The Mate and I have been downsizing again. You know. All those boxes that we decided to keep and store, the last time we downsized,10 years ago. Did they somehow go forth and multiply while we had our backs turned?
Among these boxes are old cookbooks, ones I swore I couldn’t part with 10 years ago. But have I used them in the last 10 years? Course not. So, into the boxes with them.
That part wasn’t too hard. But then I discovered the handwritten recipes.
Specifically, I found Aunt Erma’s recipe for fish chowder. Aunt Erma died 14 years ago, at the age of 90. She wasn’t my aunt, being on the Mate’s side, and she wasn’t actually even his—more of a cousin. First, once removed? Second? In truth, though, she was more of his adopted mom. Aunt Erma lived in a small hamlet near Gloucester, MA. She was a widely-renowned artist, and a wonderful cook. And her fish chowder was LEGENDARY.
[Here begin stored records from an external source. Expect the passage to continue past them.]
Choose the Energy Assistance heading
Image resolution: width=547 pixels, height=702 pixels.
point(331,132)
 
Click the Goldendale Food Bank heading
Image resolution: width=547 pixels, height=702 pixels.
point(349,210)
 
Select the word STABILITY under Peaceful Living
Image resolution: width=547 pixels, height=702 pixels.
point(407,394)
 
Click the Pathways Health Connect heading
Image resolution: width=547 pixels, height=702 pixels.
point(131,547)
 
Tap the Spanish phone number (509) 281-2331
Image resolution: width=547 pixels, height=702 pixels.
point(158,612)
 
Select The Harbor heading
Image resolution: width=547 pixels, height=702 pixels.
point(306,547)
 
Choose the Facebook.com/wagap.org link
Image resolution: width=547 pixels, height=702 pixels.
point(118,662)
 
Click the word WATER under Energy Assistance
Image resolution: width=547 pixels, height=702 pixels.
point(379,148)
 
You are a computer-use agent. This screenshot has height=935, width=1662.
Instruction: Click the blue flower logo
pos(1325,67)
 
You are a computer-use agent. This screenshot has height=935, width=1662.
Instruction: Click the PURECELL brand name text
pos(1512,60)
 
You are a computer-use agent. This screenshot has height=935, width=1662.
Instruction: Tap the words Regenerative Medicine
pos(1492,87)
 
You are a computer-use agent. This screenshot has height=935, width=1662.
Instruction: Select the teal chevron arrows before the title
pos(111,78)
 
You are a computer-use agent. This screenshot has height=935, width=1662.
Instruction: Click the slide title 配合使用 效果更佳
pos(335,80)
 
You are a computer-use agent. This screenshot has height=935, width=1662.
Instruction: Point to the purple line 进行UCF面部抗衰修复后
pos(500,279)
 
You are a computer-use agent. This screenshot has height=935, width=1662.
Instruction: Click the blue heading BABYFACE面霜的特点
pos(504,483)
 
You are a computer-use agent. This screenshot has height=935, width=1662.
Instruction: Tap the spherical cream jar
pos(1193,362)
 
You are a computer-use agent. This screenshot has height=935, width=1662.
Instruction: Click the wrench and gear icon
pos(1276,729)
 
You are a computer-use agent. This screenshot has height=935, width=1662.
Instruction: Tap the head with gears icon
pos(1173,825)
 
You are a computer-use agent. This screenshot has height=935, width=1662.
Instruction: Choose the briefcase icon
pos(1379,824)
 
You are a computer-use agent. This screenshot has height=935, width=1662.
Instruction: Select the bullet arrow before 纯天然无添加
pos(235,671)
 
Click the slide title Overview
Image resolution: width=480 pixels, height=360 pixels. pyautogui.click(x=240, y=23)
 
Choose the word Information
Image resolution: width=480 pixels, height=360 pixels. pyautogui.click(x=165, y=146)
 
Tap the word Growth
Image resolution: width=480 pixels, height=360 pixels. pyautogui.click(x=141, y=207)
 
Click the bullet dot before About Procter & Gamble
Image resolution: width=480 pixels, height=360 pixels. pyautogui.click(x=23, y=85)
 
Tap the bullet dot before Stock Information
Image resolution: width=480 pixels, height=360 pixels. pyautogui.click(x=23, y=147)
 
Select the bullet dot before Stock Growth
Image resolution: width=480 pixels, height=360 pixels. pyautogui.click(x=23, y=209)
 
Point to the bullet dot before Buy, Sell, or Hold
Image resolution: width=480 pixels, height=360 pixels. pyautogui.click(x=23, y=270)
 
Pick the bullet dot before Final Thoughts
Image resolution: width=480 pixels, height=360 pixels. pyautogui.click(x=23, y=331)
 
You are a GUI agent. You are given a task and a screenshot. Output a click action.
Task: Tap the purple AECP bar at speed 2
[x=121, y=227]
Guess what recipe I found, in Erma’s handwriting?
It even includes illustrations!
In case you’re wondering, yes–I can actually read her handwriting. But the recipe’s become less legible over the years. Last time I made it, I simply modified an Internet recipe, Erma-style, by adding more butter. The point is not the exact recipe, of course. The point is the memories conjured by that loopy scrawl, that attention to detail, the voice I can almost hear as she transcribes her kitchen magic. She’d be making sure we had some good crusty bread to eat with our chowder. And of course she’d be warning us not to forget to pre-heat the bowls, whatever we do.
So I’m not sure exactly what I’m going to do with Erma’s fish chowder recipe. I guess since I’ve taken its picture and blogged about it, maybe it’s time to let the actual papers find their way into our wood stove. Maybe I’ll think about it for the next 10 years.
But I do know one thing: right now, I want to cook me some fish chowder. With extra butter, and pre-warmed bowls.
Speaking of old family recipes, handwritten or otherwise…now would be a great time and place to share one!
I love this story and the image of the handwritten recipe. I have one from my husband’s grandma (Martha) for congo bars (also known as blonde brownies, basically chocolate chip cookie bars). I’m away from home, so I can’t share it here, but I can visualize her butter-soaked script.
I think I transcribed the recipe to a “Recipes” computer file, but I’m still hanging on to this copy Martha wrote for me. Both of my kids loved those bars, and I suspect one or both of them would treasure the recipe written by hand.
Yes! There is just something about that tactile connection, right? Thanks, Iris.